The next morning, in running over in my mind the detail of the transactions of the evening before, the vexation I had receiv'd on the score of Betty Canning very much subsided, and I look'd upon the whole thing as below a serious consideration; – I could not help, indeed, retaining some concern that the people of England should be so infatuated as to suffer their thoughts to be led astray and alienated from affairs of the greatest consequence by such an idle story; but as I doubted not but that the imposition she had been guilty of would be detected, though her abettors might perhaps find means to screen her person from the punishment, I became more easy, and resolved to banish as much as possible all remembrance of it.

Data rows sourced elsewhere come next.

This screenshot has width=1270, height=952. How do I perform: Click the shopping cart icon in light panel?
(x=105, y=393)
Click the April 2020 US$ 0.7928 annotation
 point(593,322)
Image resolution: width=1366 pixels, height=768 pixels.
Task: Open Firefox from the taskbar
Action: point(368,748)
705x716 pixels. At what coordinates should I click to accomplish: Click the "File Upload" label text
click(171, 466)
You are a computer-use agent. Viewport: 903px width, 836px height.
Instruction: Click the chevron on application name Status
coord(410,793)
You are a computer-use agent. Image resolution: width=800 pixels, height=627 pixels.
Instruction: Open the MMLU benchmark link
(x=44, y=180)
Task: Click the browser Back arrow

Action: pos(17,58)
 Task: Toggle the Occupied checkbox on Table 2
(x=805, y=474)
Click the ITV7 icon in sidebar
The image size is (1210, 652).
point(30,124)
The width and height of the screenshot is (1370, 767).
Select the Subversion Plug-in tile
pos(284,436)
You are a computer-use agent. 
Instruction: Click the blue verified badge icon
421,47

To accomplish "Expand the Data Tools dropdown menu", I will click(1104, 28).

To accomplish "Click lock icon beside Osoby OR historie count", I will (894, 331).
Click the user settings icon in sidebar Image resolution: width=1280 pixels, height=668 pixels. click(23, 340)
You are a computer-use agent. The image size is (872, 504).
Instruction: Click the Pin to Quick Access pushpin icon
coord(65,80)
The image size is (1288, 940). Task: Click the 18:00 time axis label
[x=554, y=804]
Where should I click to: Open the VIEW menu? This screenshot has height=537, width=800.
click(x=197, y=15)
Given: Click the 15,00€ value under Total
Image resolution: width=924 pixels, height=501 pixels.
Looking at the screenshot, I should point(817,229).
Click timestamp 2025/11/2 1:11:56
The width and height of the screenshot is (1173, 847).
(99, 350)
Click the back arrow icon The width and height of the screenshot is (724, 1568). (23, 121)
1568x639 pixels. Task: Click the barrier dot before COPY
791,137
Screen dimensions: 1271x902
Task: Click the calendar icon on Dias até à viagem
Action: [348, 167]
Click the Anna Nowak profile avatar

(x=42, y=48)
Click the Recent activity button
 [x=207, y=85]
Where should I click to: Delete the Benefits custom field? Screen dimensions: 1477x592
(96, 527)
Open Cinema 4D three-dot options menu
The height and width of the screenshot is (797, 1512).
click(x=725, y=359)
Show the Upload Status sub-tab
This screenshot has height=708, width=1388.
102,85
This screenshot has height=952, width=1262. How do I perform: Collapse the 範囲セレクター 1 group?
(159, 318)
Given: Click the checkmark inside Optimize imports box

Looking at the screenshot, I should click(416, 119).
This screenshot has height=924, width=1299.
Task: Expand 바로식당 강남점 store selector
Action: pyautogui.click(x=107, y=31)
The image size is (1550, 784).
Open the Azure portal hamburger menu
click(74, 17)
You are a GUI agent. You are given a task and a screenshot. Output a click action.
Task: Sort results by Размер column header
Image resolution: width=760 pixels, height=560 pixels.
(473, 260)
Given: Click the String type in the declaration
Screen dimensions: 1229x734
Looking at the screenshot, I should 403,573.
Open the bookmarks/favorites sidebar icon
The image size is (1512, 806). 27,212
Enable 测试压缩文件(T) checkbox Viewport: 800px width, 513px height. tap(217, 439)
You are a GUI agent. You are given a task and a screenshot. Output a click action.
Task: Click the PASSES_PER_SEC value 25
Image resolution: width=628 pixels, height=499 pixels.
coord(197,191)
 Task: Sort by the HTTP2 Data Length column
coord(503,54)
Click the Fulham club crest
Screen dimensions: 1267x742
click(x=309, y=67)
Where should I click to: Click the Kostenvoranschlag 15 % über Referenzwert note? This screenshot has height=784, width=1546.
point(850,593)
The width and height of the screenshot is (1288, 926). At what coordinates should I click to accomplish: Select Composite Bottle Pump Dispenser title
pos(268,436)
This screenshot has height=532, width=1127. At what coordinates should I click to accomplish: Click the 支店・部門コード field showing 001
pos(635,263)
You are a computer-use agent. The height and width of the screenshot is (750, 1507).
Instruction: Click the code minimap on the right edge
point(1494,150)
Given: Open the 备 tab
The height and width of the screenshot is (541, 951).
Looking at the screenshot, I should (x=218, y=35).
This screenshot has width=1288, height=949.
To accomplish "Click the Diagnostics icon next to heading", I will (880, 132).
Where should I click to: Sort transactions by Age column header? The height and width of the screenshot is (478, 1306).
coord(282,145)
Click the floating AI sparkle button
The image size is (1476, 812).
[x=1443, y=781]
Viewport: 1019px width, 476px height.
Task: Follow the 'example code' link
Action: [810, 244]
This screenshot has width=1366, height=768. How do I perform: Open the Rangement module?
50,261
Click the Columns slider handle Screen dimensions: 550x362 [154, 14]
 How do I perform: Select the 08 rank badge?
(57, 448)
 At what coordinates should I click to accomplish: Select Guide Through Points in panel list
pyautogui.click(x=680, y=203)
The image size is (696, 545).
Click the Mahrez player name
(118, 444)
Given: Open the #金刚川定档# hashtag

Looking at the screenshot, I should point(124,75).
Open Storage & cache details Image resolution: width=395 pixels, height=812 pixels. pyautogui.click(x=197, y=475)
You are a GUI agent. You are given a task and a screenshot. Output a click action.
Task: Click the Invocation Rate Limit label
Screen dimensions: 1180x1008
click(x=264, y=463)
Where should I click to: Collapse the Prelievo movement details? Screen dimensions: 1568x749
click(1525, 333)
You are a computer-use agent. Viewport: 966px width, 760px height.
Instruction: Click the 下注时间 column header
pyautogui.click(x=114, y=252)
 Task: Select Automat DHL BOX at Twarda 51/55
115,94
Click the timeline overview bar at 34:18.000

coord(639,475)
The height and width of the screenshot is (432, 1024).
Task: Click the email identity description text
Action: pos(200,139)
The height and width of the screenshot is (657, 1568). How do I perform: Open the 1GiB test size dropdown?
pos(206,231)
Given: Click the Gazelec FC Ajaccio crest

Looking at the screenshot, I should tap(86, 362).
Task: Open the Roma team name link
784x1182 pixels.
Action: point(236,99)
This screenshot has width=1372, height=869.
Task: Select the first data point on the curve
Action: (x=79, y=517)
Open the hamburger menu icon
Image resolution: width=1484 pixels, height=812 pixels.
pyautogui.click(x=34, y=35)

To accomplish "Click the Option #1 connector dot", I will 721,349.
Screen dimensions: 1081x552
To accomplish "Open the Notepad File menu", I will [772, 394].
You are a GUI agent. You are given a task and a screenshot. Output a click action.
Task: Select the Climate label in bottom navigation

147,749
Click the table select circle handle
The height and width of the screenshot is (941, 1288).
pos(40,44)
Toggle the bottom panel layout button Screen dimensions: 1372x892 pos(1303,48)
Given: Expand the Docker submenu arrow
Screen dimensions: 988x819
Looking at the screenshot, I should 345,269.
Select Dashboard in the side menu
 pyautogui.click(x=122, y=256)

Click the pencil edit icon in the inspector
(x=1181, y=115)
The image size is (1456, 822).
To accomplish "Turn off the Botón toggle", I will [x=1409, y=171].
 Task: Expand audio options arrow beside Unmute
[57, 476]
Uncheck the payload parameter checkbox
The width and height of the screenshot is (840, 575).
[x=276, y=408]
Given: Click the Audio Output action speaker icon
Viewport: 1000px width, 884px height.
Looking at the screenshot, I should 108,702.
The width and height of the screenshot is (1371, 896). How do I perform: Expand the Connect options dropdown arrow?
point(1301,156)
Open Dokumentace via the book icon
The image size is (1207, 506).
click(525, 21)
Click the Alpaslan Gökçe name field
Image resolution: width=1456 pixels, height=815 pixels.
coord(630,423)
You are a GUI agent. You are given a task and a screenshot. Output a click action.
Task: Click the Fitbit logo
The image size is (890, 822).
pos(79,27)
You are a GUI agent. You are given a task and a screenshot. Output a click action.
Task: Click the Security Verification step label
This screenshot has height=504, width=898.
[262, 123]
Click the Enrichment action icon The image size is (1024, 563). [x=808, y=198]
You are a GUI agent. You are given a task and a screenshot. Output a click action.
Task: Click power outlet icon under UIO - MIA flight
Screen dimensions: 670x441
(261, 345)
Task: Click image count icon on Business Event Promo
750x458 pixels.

But my ideas were widely different in regard to poor Clerimont; – as much a stranger as he was to me I was convinced, by what I had seen and heard, that as he had no stock of ready money to prevent the mortgage he had made of his reversion, so I was equally assured, by his despair, that he had no visible means of raising a sum sufficient to redeem it. – His calling on the name of Charlotte with so much vehemence made me also not doubt but that he had some tender attachment, which he fear'd would be broke through by what he had done.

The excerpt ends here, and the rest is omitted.